INTERVISTA A DANILO GALLINARI

da UAU magazine, maggio 2012

Non più solo mafia, pizza e mandolino. Da qualche anno a questa parte, quando in America si pensa all’Italia, la prima cosa che salta alla mente è una sola: Danilo Gallinari – storpiando inevitabilmente le vocali con accento made in USA! Figlio d’arte (il padre Vittorio è stato uno dei pilastri nei successi della mitica Billy Milano di coach Dan Peterson, prima di giocare una stagione a Pavia) stella dei Denver Nuggets in Nba, il maggior campionato cestistico Nazionale, il “Gallo” non ha certo bisogno di presentazioni negli States e nemmeno in Italia. Oltre ai successi sportivi, però, Danilo è riuscito a mantenere quella faccia pulita ed educata del bravo ragazzo e a portare negli USA un’immagine dell’italiano all’estero decisamente positiva e di riferimento. Prima di giocare alla corte di Giorgio Armani a Milano e sbarcare ai New York Knicks e poi in Colorado, il numero 8 della Nazionale italiana di pallacanestro ha anche disputato a soli 17 anni una stagione alla corte dell’Edimes Pavia, nella quale ha vinto il titolo di miglior giocatore italiano della LegaDue e assaporato un pizzico di pavesità. 
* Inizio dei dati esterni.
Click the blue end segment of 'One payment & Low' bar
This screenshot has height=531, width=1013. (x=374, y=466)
Partiamo da qui, Danilo, raccontaci la tua parentesi a Pavia:

«Ricordo davvero con piacere la mia esperienza pavese. È stata molto positiva: tra gli studi, il mio quarto anno di liceo, la mia prima esperienza in A2 e lontano da casa, anche se quel brutto infortunio a metà stagione si è messo un po’ in mezzo».

Dalle sponde del Ticino fino alle Rocky Mountains di Denver… Qualche flash rimasto nella tua mente delle tue tappe cestistiche.
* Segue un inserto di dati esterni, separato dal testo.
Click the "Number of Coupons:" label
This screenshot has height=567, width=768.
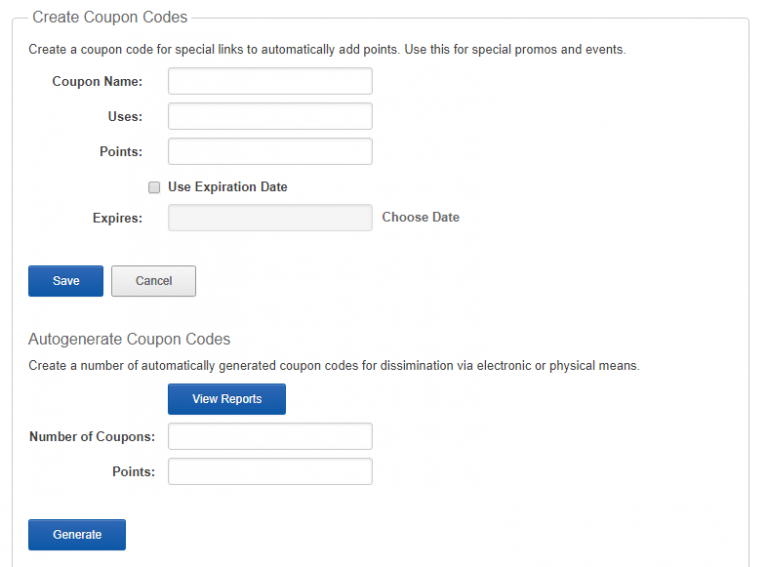pyautogui.click(x=92, y=436)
Pavia: «Gli anni del Liceo Copernico e il PalaTreves».

Milano: «Lo sport: il Milan e l’Olimpia Milano».

New York: «Una città che vive davvero 24 ore su 24 e l’esperienza ai Knicks».

Denver: «L’altitudine, la serenità e i Nuggets».
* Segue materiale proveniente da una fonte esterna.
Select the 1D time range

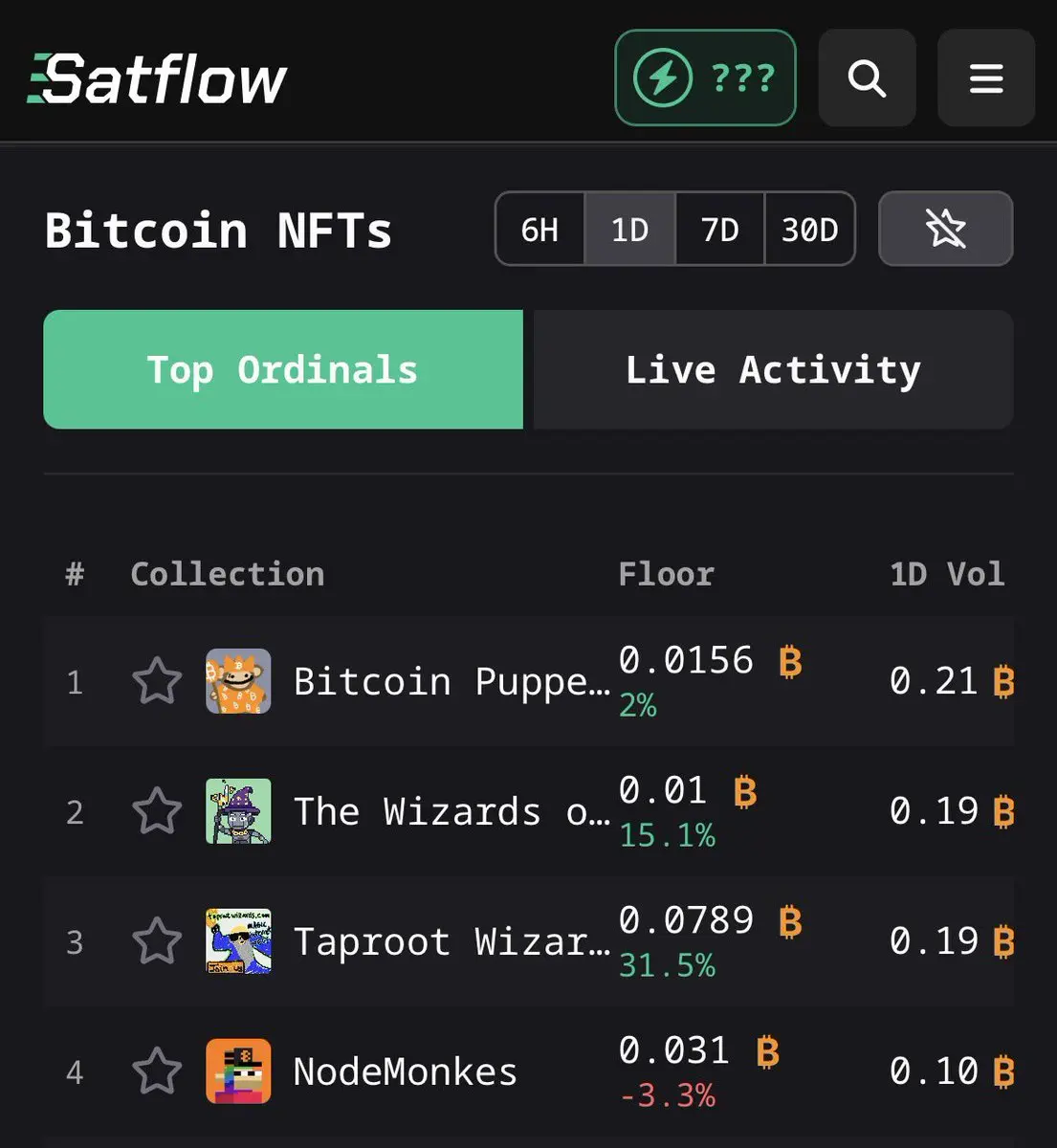point(629,230)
Com’è stato catapultarsi non ancora 20enne in una città come New York?

«È davvero una città incredibile, la più bella degli Stati Uniti e credo che sia il posto migliore al mondo per un giovane. Viverci è stato davvero incredibile».

In poco tempo, dai fischi dei tifosi newyorkesi del “Madison Square Garden” al draft Nba, sei passato a essere prima una star ai Knicks e poi un vero fenomeno Nba, tanto da meritare la menzione d’onore addirittura da parte di Barack Obama…

«È stato davvero un grandissimo piacere e onore. Ma tutto quello che ho ottenuto non è stato il frutto del caso. So bene quello che ho fatto per arrivare a questo livello e non è stato certo facile».

E ora c’è da pensare alla stagione in corso, cosa ci dovremo aspettare?

«Con i miei Nuggets mi auguro di fare più strada possibile nei play offs, mentre l’anello se lo giocheranno i Miami Heats di Wade e James e gli Oklahoma City Thunders di Durant».

Tra una trasferta da una parte all’altra dell’America, ami invece restare a contatto coi tuoi fan tramite Twitter e Facebook…

«Sono due bei network, una cosa molto simpatica da fare; tra i due scelgo Twitter, che negli Stati Uniti usano tutti e piace tanto anche a me».

Dopo quasi quattro anni negli States – ma sempre con un occhio rivolto sull’Italia – ti sarai sicuramente fatto un’idea delle difformità nella società tra i giovani da una parte all’altra dell’Oceano Atlantico…

«Oggi posso notare la netta differenza tra un ragazzo che vive in Italia e uno negli States. I giovani americani stanno meglio e il primo motivo a mio avviso è costituito dai college. Anche nel mondo del lavoro la situazione cambia, è come se il 30enne italiano sia il 25enne negli USA».

Oltre che con la palla a spicchi, ci sai fare anche con la penna – o meglio, con tastiera e pc – e dallo scorso gennaio hai aperto il blog “Time Out” sul sito del Corriere della Sera.

«È stato davvero un onore questa proposta di RCS. Per me è un’esperienza bellissima e una grande opportunità e spero di scrivere cose simpatiche e divertenti e che suscitino interesse in tutti i lettori».